Inoltre, l’art. 72-ter del d.P.R. n. 602 del 1973, come inserito dall’art. 3, comma 5, lettera b), del d.l. n. 16 del 2012 ed integrato dall’art. 52, comma 1, lettera f), del decreto-legge 21 giugno 2013, n. 69 (Disposizioni urgenti per il rilancio dell’economia), convertito, con modificazioni, dall’art. 1, comma 1, della legge 9 agosto 2013, n. 98, dispone in tema di riscossione delle imposte sul reddito che «1. Le somme dovute a titolo di stipendio, di salario o di altre indennità relative al rapporto di lavoro o di impiego, comprese quelle dovute a causa di licenziamento, possono essere pignorate dall’agente della riscossione in misura pari ad un decimo per importi fino a 2.500 euro e in misura pari ad un settimo per importi superiori a 2.500 euro e non superiori a 5.000 euro. 2. Resta ferma la misura di cui all’articolo 545, quarto comma, del codice di procedura civile, se le somme dovute a titolo di stipendio, di salario o di altre indennità relative al rapporto di lavoro o di impiego, comprese quelle dovute a causa di licenziamento, superano i cinquemila euro. 2-bis. Nel caso di accredito delle somme di cui ai commi 1 e 2 sul conto corrente intestato al debitore, gli obblighi del terzo pignorato non si estendono all’ultimo emolumento accreditato allo stesso titolo».

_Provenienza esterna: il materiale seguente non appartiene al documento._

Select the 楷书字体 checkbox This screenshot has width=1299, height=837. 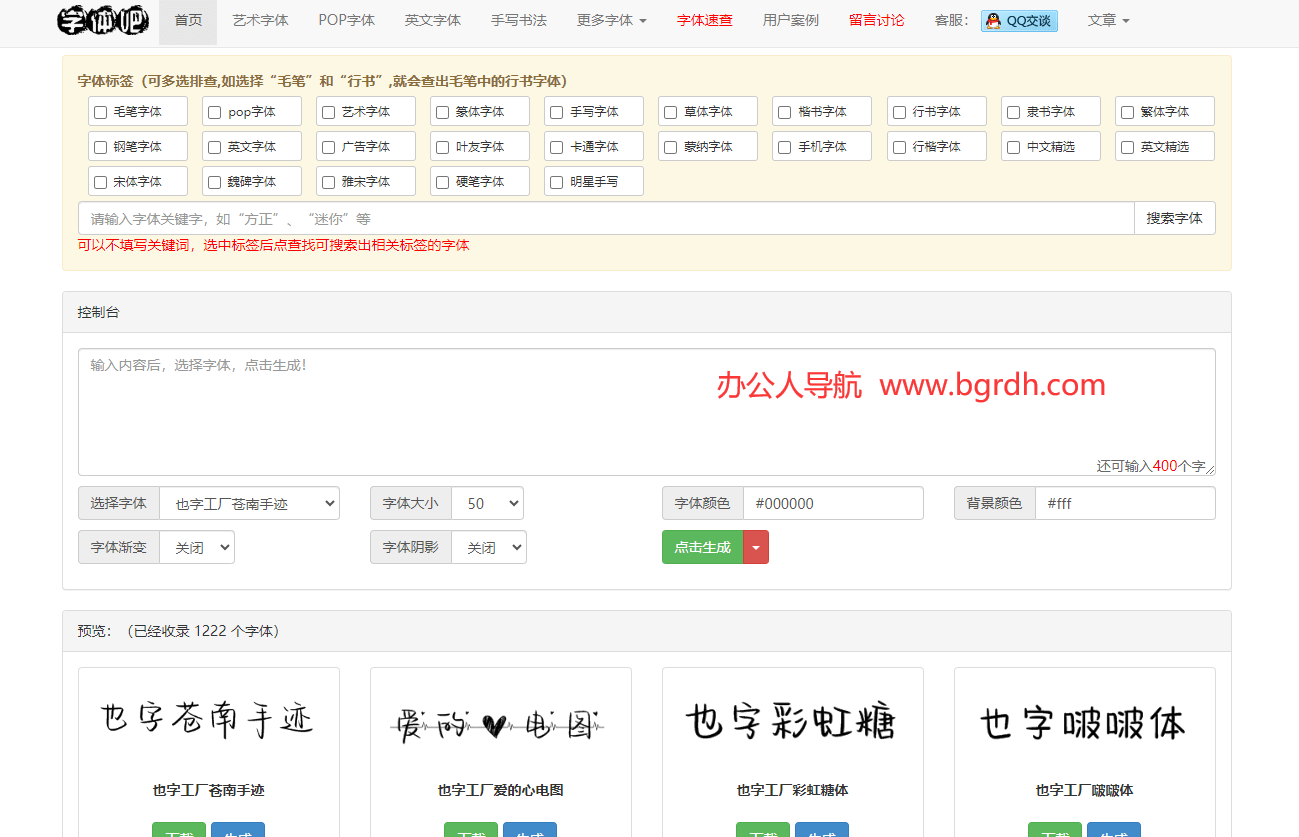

Infine, il già citato art. 13, comma 1, lettera l), del d.l. n. 83 del 2015, ha aggiunto all’art. 545 cod. proc. civ. una ulteriore prescrizione afferente alla pignorabilità delle somme su conto corrente bancario o postale intestato al debitore, così formulata: «Le somme dovute a titolo di stipendio, salario, altre indennità relative al rapporto di lavoro o di impiego, comprese quelle dovute a causa di licenziamento, nonché a titolo di pensione, di indennità che tengono luogo di pensione, o di assegni di quiescenza, nel caso di accredito su conto bancario o postale intestato al debitore, possono essere pignorate, per l’importo eccedente il triplo dell’assegno sociale, quando l’accredito ha luogo in data anteriore al pignoramento; quando l’accredito ha luogo alla data del pignoramento o successivamente, le predette somme possono essere pignorate nei limiti previsti dal terzo, quarto, quinto e settimo comma, nonché dalle speciali disposizioni di legge. Il pignoramento eseguito sulle somme di cui al presente articolo in violazione dei divieti e oltre i limiti previsti dallo stesso e dalle speciali disposizioni di legge è parzialmente inefficace. L’inefficacia è rilevata dal giudice anche d’ufficio».

A ben vedere, il quadro normativo e giurisprudenziale del regime delle impignorabilità dei crediti afferenti a redditi esigui si presenta complesso a causa di molteplici fattispecie riferibili a situazioni giuridiche diverse, tra loro difficilmente comparabili e sostanzialmente disomogenee.